Return every line of the records below that contains the string "arrow". Case counts.

[Data entries]
START

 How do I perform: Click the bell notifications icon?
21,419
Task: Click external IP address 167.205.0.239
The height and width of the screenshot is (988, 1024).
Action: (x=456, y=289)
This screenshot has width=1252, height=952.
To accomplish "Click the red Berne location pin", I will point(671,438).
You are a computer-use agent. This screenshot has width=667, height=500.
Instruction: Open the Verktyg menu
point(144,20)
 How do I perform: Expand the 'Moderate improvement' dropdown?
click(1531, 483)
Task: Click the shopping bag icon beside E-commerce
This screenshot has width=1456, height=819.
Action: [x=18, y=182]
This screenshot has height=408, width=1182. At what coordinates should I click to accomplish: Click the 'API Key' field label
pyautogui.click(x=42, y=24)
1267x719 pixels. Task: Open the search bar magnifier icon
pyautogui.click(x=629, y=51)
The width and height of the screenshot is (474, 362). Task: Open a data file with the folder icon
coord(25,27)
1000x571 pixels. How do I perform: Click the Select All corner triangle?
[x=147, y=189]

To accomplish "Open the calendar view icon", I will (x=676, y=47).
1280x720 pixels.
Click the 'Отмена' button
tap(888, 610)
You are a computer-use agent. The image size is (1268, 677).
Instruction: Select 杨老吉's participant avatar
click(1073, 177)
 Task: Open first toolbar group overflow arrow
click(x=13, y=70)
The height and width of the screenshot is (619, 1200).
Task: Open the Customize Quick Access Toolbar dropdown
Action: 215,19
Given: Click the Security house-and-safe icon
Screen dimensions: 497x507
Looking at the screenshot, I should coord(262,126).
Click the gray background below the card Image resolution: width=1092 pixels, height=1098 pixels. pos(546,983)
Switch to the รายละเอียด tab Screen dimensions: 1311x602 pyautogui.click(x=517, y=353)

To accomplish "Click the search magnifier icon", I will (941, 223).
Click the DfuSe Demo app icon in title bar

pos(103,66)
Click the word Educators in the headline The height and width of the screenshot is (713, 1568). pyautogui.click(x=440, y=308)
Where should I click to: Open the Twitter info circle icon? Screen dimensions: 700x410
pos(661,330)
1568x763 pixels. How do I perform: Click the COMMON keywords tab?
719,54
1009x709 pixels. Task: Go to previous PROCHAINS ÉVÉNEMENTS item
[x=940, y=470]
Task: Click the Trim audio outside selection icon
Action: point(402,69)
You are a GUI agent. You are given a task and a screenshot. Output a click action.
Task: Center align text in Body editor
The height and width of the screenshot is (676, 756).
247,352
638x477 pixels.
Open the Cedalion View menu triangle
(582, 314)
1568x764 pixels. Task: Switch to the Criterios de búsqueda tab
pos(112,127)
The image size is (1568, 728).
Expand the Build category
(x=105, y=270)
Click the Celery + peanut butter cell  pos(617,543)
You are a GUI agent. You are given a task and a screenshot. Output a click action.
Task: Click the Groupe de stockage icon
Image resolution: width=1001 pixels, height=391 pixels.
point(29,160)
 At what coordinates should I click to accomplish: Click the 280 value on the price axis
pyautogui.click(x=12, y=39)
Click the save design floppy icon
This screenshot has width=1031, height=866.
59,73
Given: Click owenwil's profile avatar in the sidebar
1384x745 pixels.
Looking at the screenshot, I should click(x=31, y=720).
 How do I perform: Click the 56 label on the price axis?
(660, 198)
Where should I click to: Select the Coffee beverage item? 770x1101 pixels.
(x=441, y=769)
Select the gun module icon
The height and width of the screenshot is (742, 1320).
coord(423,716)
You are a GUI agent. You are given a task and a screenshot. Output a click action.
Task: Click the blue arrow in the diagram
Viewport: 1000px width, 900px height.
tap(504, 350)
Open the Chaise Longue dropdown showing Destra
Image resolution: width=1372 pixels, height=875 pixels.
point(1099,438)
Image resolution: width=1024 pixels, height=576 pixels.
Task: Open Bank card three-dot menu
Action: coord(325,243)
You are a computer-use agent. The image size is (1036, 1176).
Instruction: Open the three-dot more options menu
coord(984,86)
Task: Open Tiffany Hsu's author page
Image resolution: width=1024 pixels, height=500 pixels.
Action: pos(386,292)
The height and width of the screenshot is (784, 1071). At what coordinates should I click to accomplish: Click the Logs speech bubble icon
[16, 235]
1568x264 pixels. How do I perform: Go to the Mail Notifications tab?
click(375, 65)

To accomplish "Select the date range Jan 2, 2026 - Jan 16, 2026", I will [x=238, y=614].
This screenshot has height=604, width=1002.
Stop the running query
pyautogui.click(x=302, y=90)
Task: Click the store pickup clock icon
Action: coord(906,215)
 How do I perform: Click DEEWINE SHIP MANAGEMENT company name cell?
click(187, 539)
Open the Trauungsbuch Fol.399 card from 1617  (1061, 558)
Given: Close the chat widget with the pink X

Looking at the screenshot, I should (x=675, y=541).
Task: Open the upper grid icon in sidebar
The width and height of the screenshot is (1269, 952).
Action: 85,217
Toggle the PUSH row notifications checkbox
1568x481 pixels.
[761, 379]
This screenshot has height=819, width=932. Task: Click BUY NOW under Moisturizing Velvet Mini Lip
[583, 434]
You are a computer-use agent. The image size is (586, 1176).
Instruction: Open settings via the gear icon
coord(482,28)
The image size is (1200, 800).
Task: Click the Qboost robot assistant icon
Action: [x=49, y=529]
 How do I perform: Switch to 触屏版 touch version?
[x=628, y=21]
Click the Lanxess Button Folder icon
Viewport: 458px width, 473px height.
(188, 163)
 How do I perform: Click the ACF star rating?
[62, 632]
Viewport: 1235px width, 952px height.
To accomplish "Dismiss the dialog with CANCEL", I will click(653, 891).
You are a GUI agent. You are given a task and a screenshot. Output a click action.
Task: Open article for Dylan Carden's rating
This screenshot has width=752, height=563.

END

> _CORRECT OUTPUT_
 Task: Open first toolbar group overflow arrow
Task: Click the blue arrow in the diagram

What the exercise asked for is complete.